Since $\Sigma \nsubseteq \Lambda$, there $E\in \Sigma$ such that $E\notin \Lambda$. Now consider such $E$. Since $E\notin \Lambda$, there is $A\in P(\mathbb{R})$ such that $$ m^*(A) < m^*(A\cap E) + m^*(A\cap E^c)$$ In particular, $ m^*(A) < +\infty$. So there is a Borel measurable cover of $A$, that is: $B\in \mathcal{B}$ such that $A\subseteq B$ and $m^*(B)=m^*(A)$. So, we have: $$m^*(B)= m^*(A) < m^*(A\cap E) + m^*(A\cap E^c) \leqslant m^*(B\cap E) + m^*(B\cap E^c) \tag{1}$$ (since $A\cap E \subseteq B \cap E$, by $m^*$ monotonicity, we have $m^*(A\cap E) \leqslant m^*(B\cap E)$. In a similar way, we have we have $m^*(A\cap E^c) \leqslant m^*(B\cap E^c)$).
Since $B\in \mathcal{B}\subseteq \Sigma$, $E\in \Sigma$, we have that $ B\cap E \in \Sigma$ and $B\cap E^c \in \Sigma$. Note that $(B\cap E) \cap (B\cap E^c)=\emptyset$ and $B=(B\cap E) \cup (B\cap E^c)$. But, from $(1)$, we have $$m^*(B)< m^*(B\cap E) + m^*(B\cap E^c) $$ So $m^*$ is not additive on $\Sigma$.
Conclusion: If $\Sigma$ is a $\sigma$-algebra on $\mathbb{R}$ such that all intervals are in $\Sigma$ and $m^*$ is additive on $\Sigma$ then $\Sigma \subseteq \Lambda$.
Remark 1: The same proof above works if $\Sigma$ contains any family of set that generates $\mathcal{B}$, the Borel $\sigma$-algebra. For instance, the family of open intervals or the family of closed intervals, etc..

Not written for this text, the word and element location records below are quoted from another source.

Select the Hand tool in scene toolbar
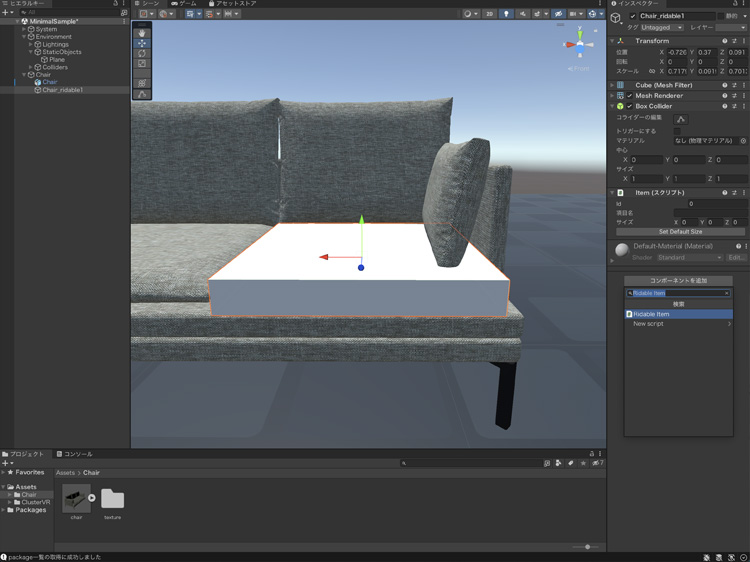Viewport: 750px width, 562px height. point(142,33)
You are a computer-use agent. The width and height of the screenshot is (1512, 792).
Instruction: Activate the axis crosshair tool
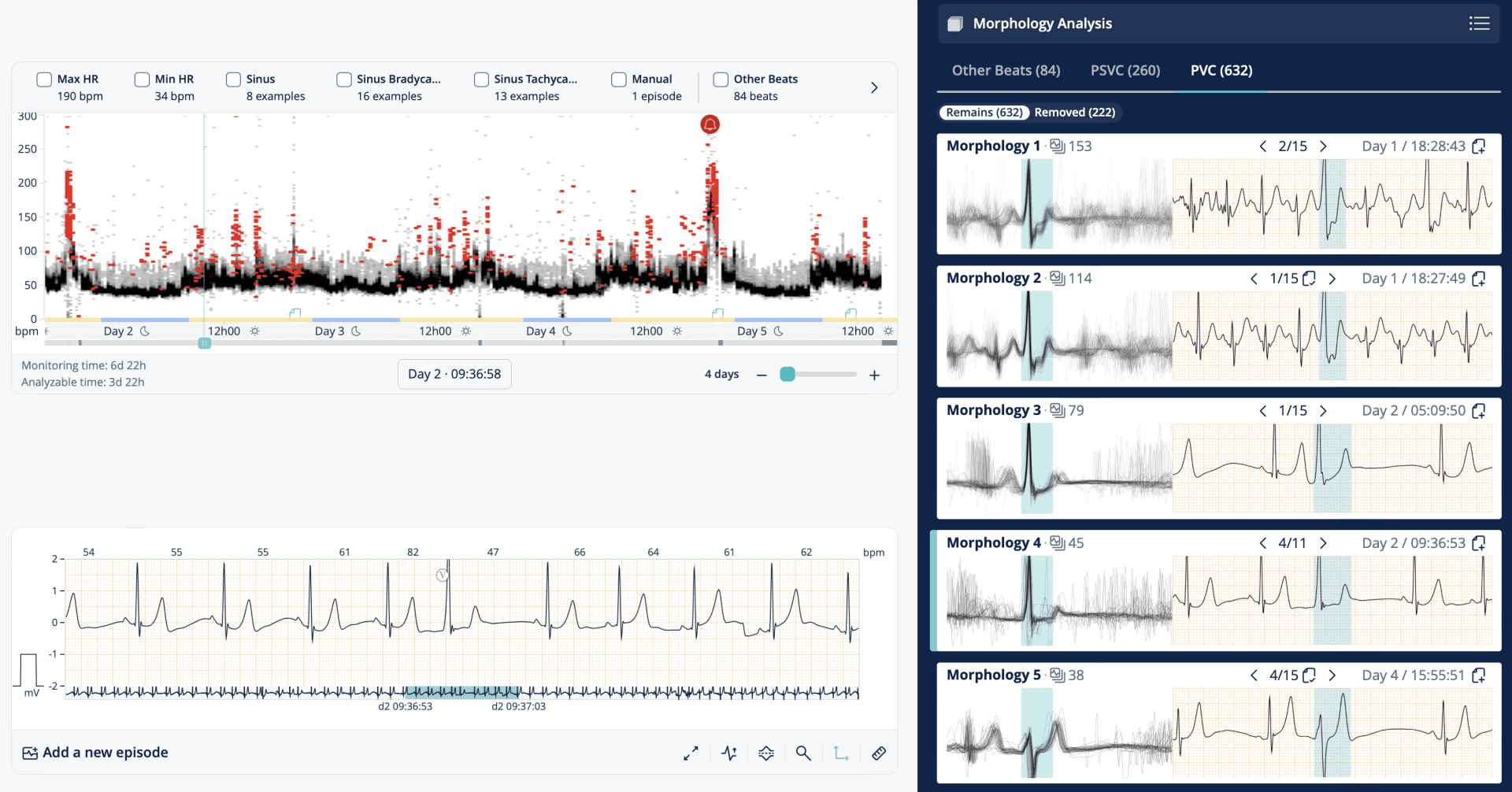840,753
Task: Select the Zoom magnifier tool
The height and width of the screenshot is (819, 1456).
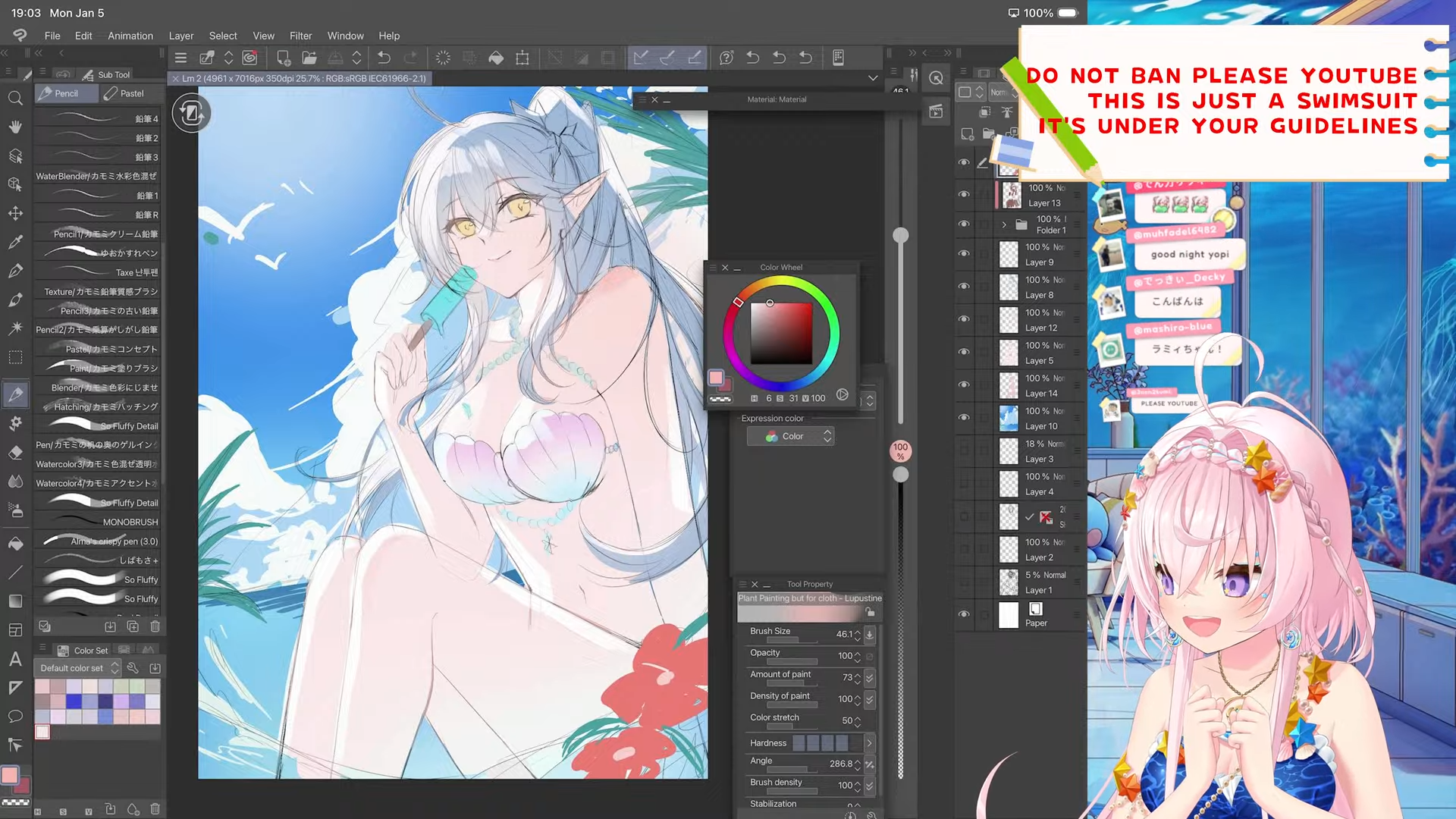Action: pos(15,98)
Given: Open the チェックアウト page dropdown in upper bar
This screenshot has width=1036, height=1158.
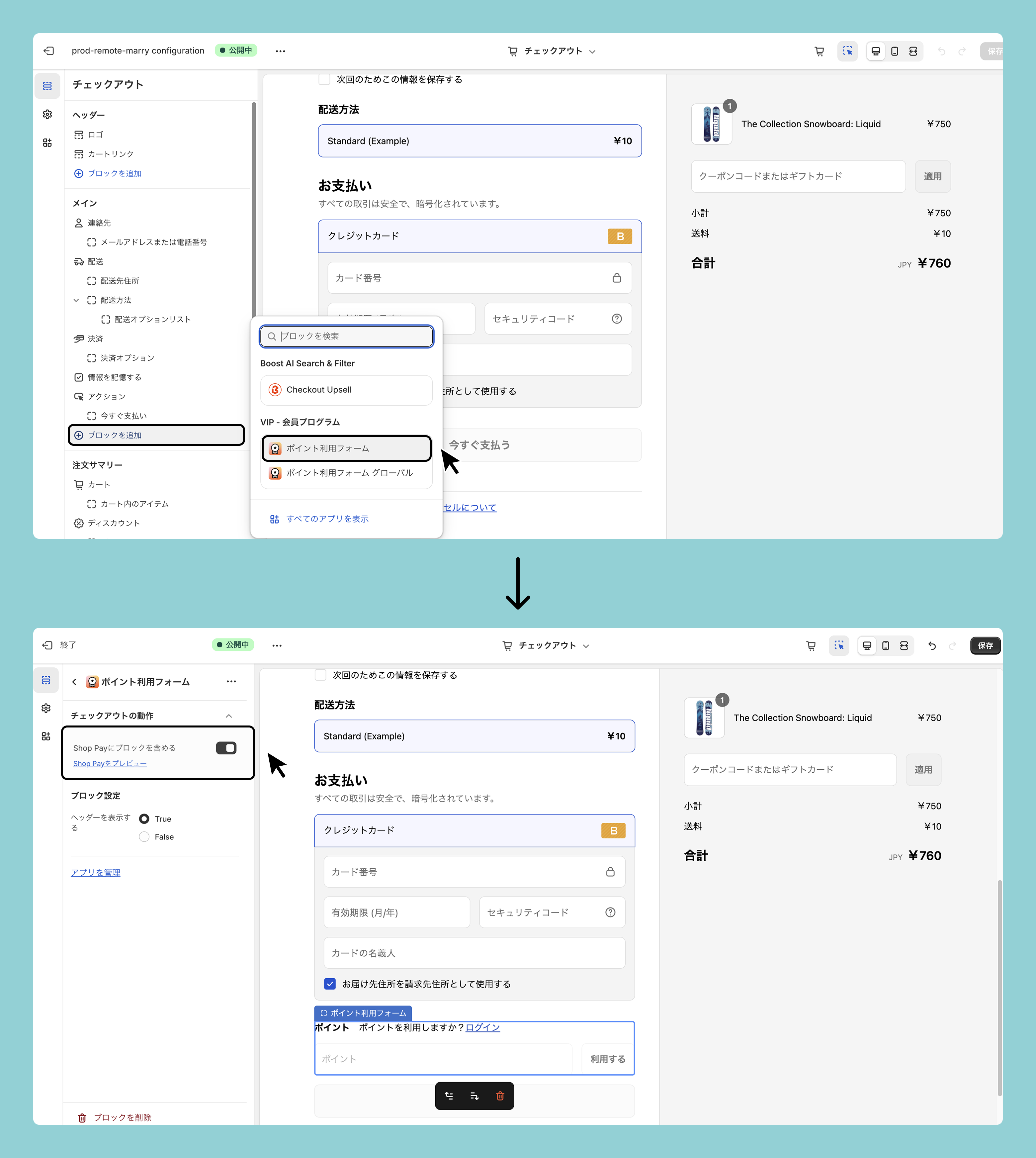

Remark 2: If $\mathcal{B} \nsubseteq \Sigma$ then it is easy to build an exemple of a $\sigma$-algebra $\Sigma$ such that $ \Sigma \nsubseteq \Lambda$ and $m^*$ is countably additive on $\Sigma$. In fact, let $E \subseteq \mathbb{R}$ such that $E \notin \Lambda$ ($E$ is not Lebesgue measurable). Let $$\Sigma=\{\emptyset, E, E^c, \mathbb{R}\}$$ then $\Sigma$ is a $\sigma$-algebra, $ \Sigma \nsubseteq \Lambda$ and $m^*$ is countably additive on $\Sigma$.
Answering the questions:
If you are considering $\sigma$-algebras that contain the set of all intervals (or equivalently, contain $\mathcal{B}$), the answer is YES. Otherwise, the answer is NO.
NO. Any $\sigma$-algebra $\Sigma$ strictly bigger than Lebesgue $\sigma$-algebra, contains the set of all intervals and according to Claim, $m^*$ is not additive on $\Sigma$.
If you are considering $\sigma$-algebras that contain the set of all intervals (or equivalently, contain $\mathcal{B}$), the answer is NO (see Claim above).
If you are considering any $\sigma$-algebra (not necessarily containing the set of all intervals) then the answer is YES, and the example is rather trivial (see Remark 2 above).